Of course, the newest gay cinematic love story is the current multi-award darling “Moonlight,” based on an autobiographical coming of age including his first sexual experience as a teenager with his best friend. They reconnect as adults in the film’s final, hopeful segment.

2010’s “Paulista,” also from Brazil, boasts a male-to-female, trans title character who knowingly has an affair with her initially in-the-dark but increasingly vulnerable father. It isn’t for everyone but some trans viewers may find their dilemma intriguing, to say the least.

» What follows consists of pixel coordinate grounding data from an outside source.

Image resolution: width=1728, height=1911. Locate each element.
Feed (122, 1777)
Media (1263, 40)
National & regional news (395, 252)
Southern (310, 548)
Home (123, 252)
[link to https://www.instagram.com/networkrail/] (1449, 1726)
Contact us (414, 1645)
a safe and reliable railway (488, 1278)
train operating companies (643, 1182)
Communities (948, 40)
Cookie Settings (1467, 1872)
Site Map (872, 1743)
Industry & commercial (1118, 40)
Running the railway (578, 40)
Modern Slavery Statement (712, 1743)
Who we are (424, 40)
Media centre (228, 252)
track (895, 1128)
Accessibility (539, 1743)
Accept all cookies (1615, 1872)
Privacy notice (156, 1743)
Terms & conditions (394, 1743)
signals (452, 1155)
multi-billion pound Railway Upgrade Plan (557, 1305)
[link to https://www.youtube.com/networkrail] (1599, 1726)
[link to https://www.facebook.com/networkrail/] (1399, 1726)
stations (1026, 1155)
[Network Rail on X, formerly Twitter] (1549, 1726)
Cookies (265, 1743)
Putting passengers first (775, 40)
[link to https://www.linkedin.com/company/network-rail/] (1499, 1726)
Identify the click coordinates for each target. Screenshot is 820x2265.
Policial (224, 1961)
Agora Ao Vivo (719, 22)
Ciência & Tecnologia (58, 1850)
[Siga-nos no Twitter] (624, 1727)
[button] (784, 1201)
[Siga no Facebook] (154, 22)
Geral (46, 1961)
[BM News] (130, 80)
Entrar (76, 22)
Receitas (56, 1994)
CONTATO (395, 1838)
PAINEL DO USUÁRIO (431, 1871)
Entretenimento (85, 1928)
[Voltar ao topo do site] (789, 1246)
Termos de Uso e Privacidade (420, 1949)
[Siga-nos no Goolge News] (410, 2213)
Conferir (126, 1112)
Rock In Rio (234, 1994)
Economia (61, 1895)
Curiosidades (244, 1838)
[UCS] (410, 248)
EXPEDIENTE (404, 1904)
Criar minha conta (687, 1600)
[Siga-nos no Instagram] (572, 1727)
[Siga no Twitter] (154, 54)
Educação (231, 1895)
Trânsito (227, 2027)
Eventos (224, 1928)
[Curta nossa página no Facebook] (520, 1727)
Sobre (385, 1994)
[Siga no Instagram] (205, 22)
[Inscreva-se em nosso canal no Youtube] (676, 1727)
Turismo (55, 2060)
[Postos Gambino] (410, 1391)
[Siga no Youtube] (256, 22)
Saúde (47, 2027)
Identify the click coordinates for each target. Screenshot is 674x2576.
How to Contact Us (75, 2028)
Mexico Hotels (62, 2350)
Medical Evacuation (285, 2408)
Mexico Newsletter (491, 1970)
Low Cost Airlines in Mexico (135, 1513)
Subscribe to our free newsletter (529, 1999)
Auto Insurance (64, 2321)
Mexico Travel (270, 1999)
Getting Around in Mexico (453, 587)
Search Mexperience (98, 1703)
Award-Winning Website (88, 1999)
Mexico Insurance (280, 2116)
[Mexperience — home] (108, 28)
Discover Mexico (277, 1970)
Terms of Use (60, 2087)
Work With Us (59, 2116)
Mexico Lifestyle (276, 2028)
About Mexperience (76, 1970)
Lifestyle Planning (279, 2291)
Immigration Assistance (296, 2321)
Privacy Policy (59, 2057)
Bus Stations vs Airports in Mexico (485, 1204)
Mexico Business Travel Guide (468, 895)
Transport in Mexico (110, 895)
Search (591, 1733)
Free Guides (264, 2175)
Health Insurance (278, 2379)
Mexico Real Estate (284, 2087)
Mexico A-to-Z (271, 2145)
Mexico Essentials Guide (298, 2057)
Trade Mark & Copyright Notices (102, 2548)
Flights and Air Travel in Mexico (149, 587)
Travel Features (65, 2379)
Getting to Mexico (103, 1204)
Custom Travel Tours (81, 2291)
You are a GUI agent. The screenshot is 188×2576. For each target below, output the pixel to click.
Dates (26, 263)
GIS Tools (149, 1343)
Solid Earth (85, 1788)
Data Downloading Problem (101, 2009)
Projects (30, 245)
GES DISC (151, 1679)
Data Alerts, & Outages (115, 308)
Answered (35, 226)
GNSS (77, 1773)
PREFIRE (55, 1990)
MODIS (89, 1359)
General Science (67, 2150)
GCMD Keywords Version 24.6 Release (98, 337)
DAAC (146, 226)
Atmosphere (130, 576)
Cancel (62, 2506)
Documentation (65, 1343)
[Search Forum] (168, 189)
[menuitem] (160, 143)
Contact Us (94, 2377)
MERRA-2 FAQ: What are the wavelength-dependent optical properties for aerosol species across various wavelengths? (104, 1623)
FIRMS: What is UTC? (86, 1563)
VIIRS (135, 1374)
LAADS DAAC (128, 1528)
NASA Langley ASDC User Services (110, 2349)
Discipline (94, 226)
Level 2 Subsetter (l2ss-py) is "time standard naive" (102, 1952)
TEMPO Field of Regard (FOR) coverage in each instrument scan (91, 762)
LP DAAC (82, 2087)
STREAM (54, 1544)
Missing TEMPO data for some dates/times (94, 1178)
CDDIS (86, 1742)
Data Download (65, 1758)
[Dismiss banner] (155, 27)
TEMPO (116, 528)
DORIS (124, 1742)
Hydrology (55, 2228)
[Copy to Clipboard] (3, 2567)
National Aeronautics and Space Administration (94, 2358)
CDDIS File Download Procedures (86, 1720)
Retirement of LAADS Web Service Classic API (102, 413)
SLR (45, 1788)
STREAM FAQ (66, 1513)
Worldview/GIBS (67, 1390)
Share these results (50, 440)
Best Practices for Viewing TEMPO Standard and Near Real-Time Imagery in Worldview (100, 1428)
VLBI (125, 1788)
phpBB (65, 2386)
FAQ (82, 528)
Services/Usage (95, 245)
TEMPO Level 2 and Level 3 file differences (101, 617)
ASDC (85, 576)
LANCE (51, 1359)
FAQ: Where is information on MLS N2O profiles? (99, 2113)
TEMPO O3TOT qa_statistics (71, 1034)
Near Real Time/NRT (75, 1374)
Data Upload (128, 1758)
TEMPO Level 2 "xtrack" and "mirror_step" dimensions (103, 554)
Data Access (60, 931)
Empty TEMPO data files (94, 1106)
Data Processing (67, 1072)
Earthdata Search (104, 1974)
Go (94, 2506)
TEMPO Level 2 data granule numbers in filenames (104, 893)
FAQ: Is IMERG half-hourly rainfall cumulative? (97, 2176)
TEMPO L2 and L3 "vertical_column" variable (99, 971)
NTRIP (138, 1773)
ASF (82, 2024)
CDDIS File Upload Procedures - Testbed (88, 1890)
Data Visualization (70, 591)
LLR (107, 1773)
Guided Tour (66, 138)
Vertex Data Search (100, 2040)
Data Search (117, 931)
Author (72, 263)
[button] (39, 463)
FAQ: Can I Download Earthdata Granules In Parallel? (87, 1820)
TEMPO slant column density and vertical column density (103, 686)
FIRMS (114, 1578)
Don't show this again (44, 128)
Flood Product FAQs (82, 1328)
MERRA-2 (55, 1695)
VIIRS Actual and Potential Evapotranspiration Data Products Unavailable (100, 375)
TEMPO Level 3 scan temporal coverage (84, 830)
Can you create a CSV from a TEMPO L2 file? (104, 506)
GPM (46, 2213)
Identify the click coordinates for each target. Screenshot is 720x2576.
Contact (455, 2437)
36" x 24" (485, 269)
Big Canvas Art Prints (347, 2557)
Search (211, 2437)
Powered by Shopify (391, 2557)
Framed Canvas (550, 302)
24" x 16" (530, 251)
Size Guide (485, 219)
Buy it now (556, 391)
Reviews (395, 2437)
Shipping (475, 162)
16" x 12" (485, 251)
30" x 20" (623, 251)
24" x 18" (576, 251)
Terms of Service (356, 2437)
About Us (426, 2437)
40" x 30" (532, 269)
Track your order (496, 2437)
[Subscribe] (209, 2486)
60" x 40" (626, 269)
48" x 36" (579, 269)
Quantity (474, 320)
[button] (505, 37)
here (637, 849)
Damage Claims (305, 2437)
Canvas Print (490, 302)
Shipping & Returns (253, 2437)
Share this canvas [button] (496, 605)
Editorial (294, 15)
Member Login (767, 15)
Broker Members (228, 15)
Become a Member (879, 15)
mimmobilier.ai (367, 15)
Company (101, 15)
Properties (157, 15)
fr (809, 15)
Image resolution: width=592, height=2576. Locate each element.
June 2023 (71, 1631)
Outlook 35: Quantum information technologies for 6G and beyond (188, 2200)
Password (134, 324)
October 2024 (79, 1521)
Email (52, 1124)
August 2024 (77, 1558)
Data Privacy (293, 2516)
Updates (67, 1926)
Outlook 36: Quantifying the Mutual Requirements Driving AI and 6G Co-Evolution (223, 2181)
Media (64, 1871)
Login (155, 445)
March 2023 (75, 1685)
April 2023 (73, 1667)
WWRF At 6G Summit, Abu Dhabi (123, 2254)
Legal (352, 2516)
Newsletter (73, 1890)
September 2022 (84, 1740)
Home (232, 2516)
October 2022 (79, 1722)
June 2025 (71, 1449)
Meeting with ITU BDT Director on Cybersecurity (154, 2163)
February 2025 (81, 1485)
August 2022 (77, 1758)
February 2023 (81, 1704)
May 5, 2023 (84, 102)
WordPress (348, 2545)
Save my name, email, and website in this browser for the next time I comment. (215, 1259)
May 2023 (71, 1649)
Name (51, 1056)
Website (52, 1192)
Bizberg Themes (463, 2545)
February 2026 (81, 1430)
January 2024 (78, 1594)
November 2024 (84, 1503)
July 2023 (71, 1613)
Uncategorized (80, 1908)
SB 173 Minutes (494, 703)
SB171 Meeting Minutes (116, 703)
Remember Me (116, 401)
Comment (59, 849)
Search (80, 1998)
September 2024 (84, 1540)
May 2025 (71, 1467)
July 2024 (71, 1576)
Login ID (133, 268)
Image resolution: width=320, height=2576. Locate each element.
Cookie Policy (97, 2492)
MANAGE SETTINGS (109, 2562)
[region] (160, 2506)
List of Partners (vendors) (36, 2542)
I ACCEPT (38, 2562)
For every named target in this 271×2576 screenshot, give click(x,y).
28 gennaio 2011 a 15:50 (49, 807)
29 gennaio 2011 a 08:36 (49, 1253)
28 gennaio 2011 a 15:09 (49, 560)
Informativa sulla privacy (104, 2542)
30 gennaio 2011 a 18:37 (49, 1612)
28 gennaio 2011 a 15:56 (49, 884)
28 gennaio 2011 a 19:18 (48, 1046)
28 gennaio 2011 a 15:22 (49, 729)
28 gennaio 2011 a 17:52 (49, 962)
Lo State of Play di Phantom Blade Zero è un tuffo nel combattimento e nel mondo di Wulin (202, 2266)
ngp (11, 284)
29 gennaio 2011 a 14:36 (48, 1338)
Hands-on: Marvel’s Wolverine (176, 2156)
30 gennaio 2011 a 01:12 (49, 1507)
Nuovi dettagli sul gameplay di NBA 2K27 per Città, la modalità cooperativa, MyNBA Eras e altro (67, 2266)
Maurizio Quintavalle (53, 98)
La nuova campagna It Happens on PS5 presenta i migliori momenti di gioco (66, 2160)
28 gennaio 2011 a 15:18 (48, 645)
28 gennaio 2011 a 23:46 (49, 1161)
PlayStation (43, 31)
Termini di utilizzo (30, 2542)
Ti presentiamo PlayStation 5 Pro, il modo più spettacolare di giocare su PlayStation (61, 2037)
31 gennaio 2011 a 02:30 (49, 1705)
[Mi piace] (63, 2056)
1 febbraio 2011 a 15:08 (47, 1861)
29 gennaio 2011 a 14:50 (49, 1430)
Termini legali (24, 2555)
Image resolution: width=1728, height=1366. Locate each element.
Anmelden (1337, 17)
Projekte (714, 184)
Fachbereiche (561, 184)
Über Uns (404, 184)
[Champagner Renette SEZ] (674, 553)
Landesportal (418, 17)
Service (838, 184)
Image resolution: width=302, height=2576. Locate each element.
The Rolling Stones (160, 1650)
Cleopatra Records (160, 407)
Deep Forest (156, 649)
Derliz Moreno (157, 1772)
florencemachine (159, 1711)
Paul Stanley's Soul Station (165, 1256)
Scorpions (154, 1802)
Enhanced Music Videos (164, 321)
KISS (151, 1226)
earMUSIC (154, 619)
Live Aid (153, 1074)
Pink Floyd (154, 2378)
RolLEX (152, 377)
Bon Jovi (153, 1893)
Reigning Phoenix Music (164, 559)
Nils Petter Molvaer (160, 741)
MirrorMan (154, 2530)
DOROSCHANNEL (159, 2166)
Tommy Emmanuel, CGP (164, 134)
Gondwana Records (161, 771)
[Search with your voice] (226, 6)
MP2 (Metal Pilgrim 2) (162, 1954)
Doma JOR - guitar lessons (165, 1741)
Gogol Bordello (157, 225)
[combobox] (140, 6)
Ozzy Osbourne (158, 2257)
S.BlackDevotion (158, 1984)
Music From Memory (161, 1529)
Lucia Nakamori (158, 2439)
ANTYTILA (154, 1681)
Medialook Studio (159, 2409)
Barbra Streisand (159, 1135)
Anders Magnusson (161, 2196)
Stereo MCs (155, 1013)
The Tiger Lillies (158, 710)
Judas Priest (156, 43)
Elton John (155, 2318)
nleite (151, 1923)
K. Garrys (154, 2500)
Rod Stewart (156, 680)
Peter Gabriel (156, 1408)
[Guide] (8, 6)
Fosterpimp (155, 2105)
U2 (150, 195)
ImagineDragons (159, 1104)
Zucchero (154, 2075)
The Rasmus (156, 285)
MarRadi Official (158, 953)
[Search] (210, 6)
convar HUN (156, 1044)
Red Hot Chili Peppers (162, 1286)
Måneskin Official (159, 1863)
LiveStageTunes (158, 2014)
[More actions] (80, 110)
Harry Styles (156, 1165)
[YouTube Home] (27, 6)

More recently, “The Danish Girl” recounts the story of the first man to undergo gender-reassignment surgery. This Oscar-winning 2015 biopic is unique in that it begins as a heterosexual romance between its married subjects, but becomes more queer as the wife grows to support her transgender husband/wife.

“Trick,” “Jeffrey,” “Fried Green Tomatoes,” “Yossi & Jagger” (I would add its 2012 sequel, simply titled “Yossi,” too), “The Wedding Banquet,” “Carrington” and “Big Eden” wrap up the remainder of my Facebook friends’ nominees for most romantic, LGBTQ films of all time. and I agree with most of these.

Wherever you find inspiration, we wish you all a happy Valentine’s Day!